• [Work required]:
Can the lines below, from the one that holds "Click the '12 crew members' text" to the very end, be echoed exactly, with both ends included and no pictures?

Stored entries
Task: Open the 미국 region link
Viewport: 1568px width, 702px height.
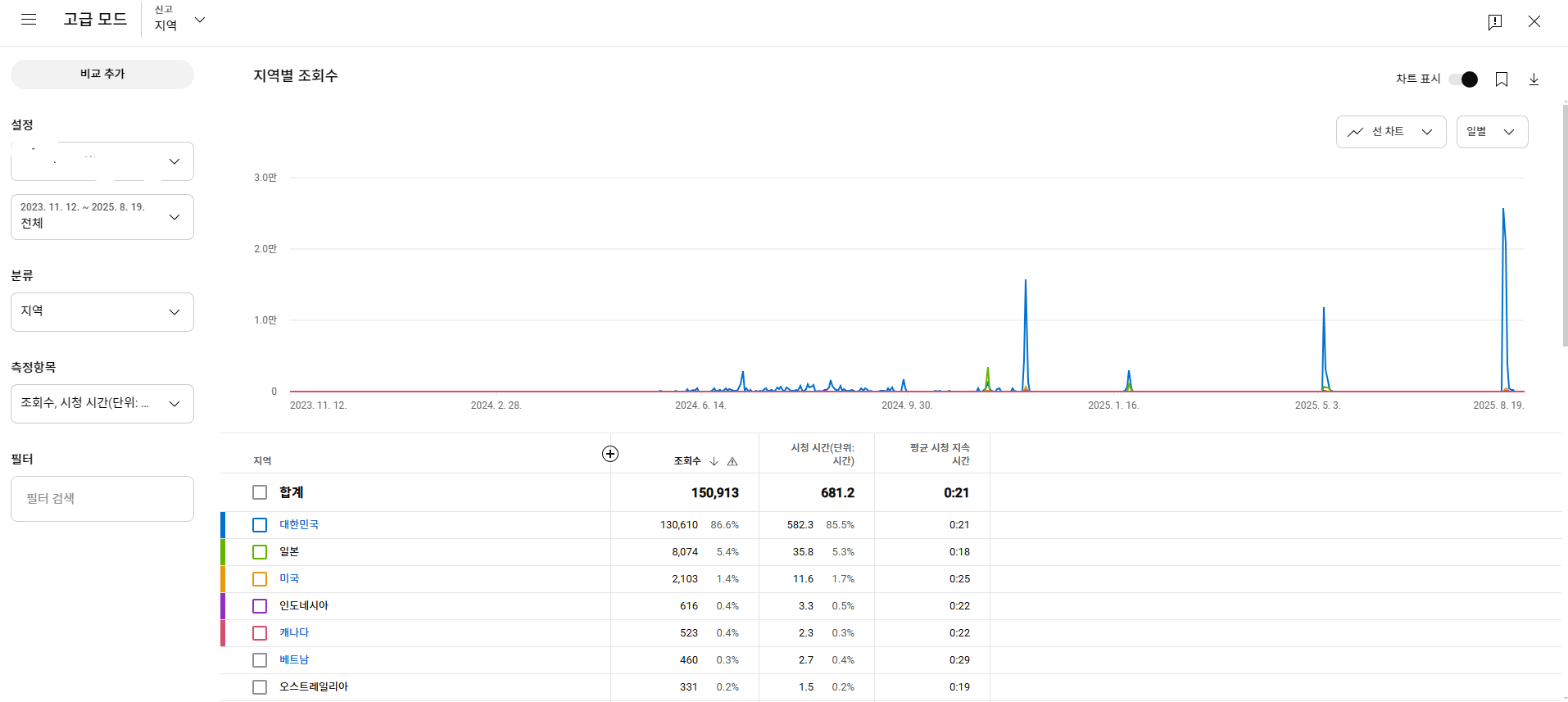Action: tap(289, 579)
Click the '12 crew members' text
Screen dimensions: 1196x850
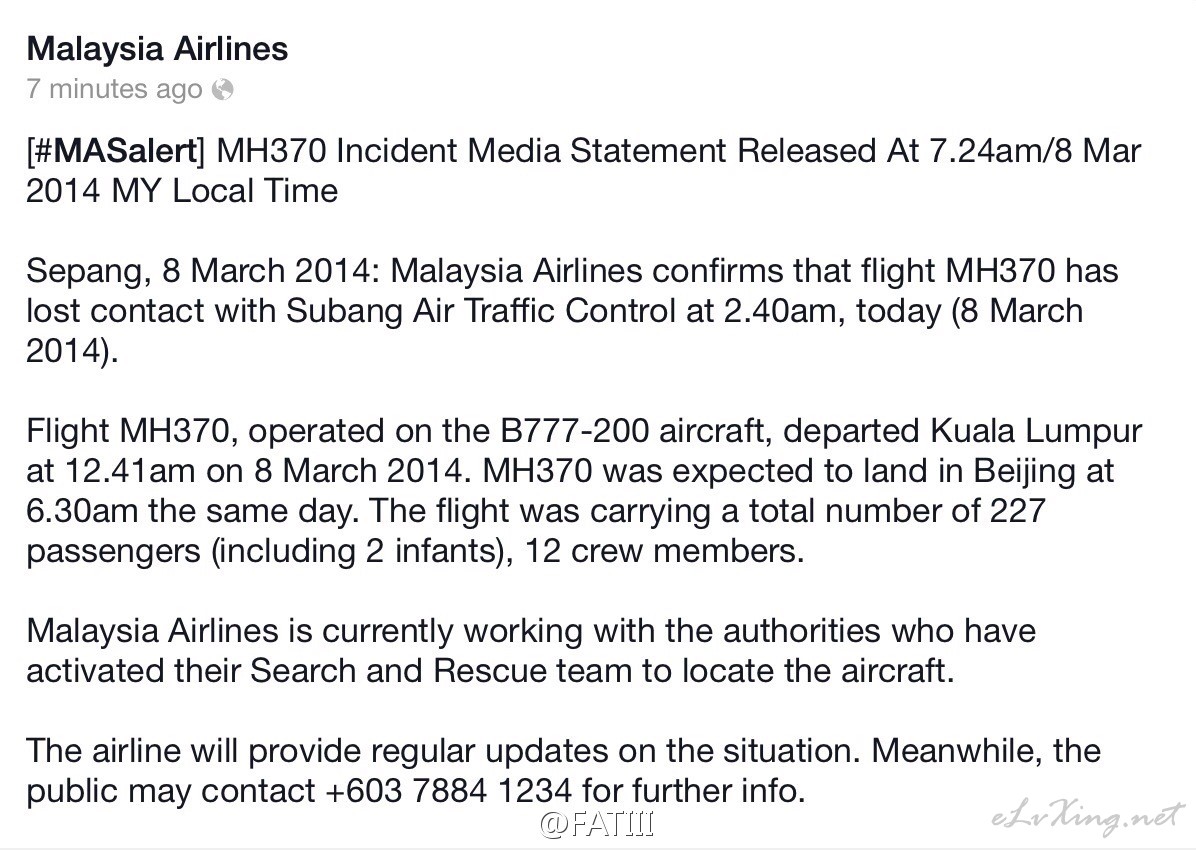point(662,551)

• [Result of the exercise]:
Click the '12 crew members' text
Screen dimensions: 1196x850
point(662,551)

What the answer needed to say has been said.